• What to do: Reproduce the entries in full. Exclude all images from the copy.

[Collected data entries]
********

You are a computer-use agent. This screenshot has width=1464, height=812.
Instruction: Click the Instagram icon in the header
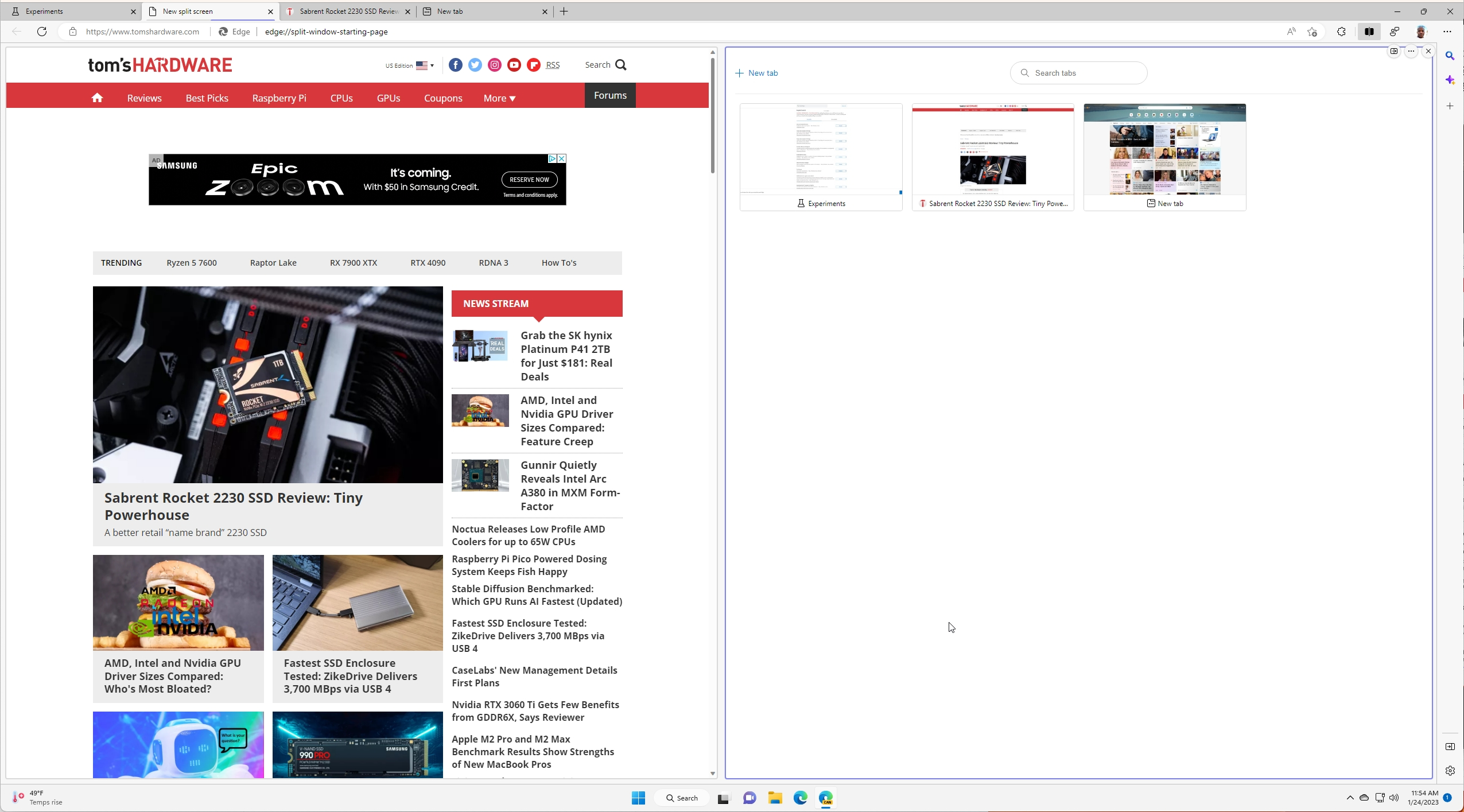494,64
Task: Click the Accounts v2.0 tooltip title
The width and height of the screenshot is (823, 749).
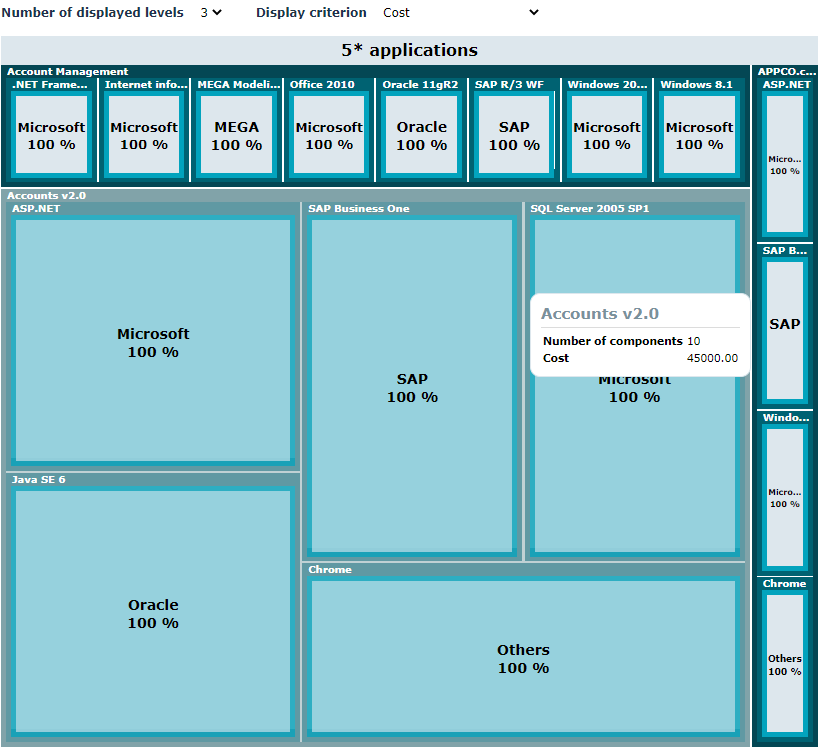Action: pyautogui.click(x=600, y=314)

********

• Answer box:
You are a computer-use agent. This screenshot has width=1464, height=812.
Instruction: Click the Instagram icon in the header
494,64
Task: Click the Accounts v2.0 tooltip title
The width and height of the screenshot is (823, 749).
Action: pyautogui.click(x=600, y=314)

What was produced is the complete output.